Subject Area Soil Sciences
Forestry
Term since 2022
Project identifier Deutsche Forschungsgemeinschaft (DFG) - Project number 457330647
 
The mycorrhizal symbiosis is a central component of plant-soil feedbacks and carbon cycles of forest ecosystems. Yet even though it is known that the two major mycorrhizal association types influence litter decomposition and soil organic matter formation differently, it remains unresolved whether this also influences their preference for the forest floor (FF) as a habitat. We hypothesize that mycorrhizal fungi are more dependent on FF carbon (C) in cold or warm nutrient-poor forest stands, since less photosynthates are produced and invested into the fungal symbiont. As a result, the diversity of the mycorrhizal fungal community in the FF increases.
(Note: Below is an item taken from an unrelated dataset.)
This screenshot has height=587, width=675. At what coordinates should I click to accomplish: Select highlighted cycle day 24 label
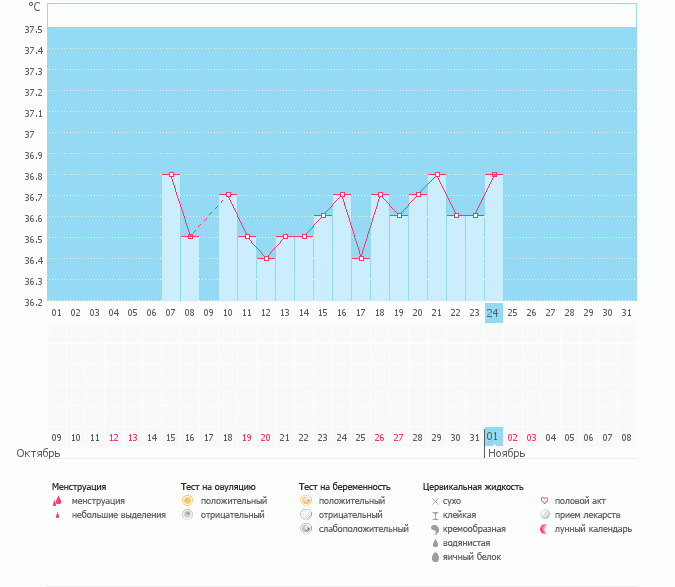[x=493, y=313]
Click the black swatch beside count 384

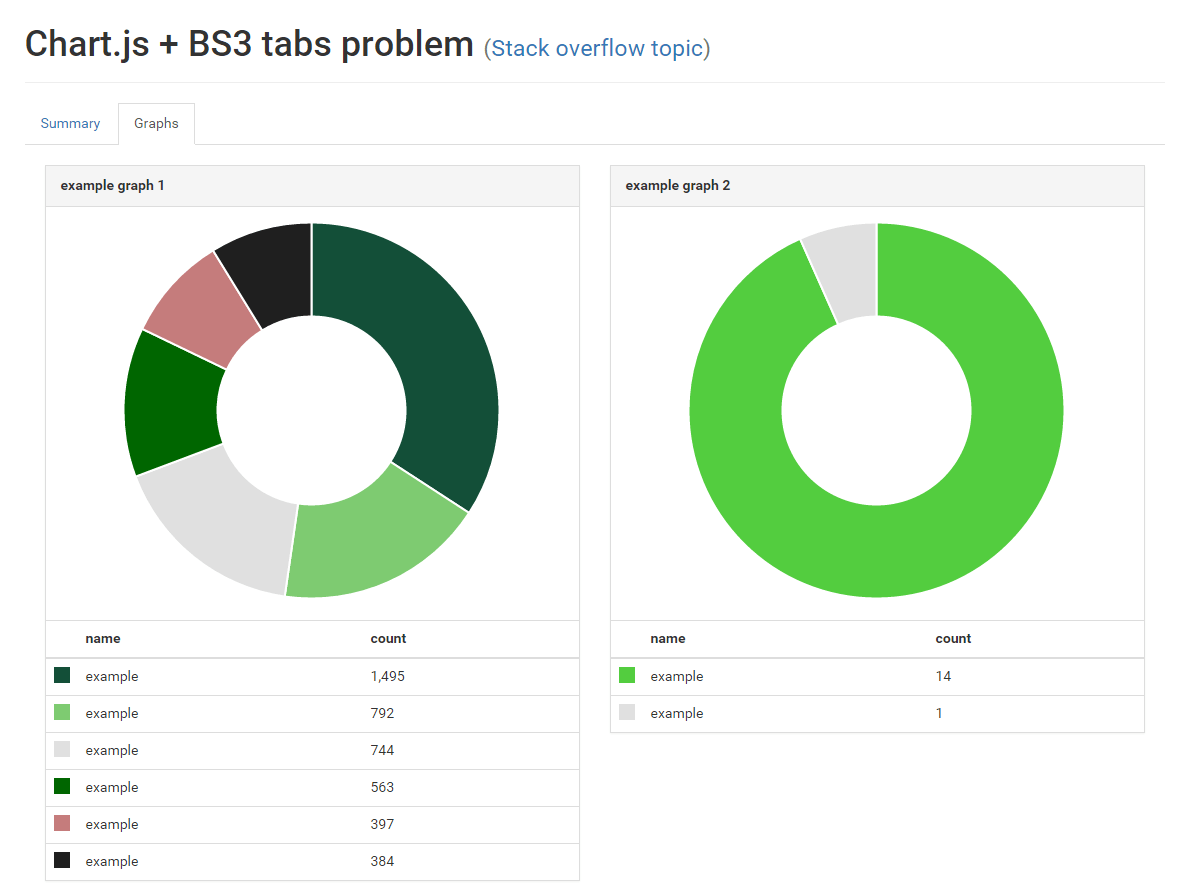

At intermediate temperature, when mycorrhizal fungi are stronger limited by nutrient availability than by host C supply, the response of the two major mycorrhizal association type leads to diverging superiority: Arbuscular mycorrhizal fungi are superior in P-poor FFs and ectomycorrhizal fungi in P-rich FFs. We aim to test these predictions in a transect study with mature European beech (Fagus sylvatica L., ECM host) forests admixed with sycamore maple (Acer pseudoplatanus L., AM host) by analyzing the response of the mycorrhizal community composition and activity to rising temperature and inorganic P limitation. To achieve the objectives of our project, we will combine functional trait analyses, isotopic fractionation analysis, a 13C- and 15N-labeling experiment, and extracellular enzyme analyses with next generation sequencing of the mycorrhizal fungal community in the FF and mineral soil. This project will refine our understanding and prediction of the ecology of mycorrhizal fungi in the FF of mixed beech forests, which are increasingly exposed to rising temperature and P limitation.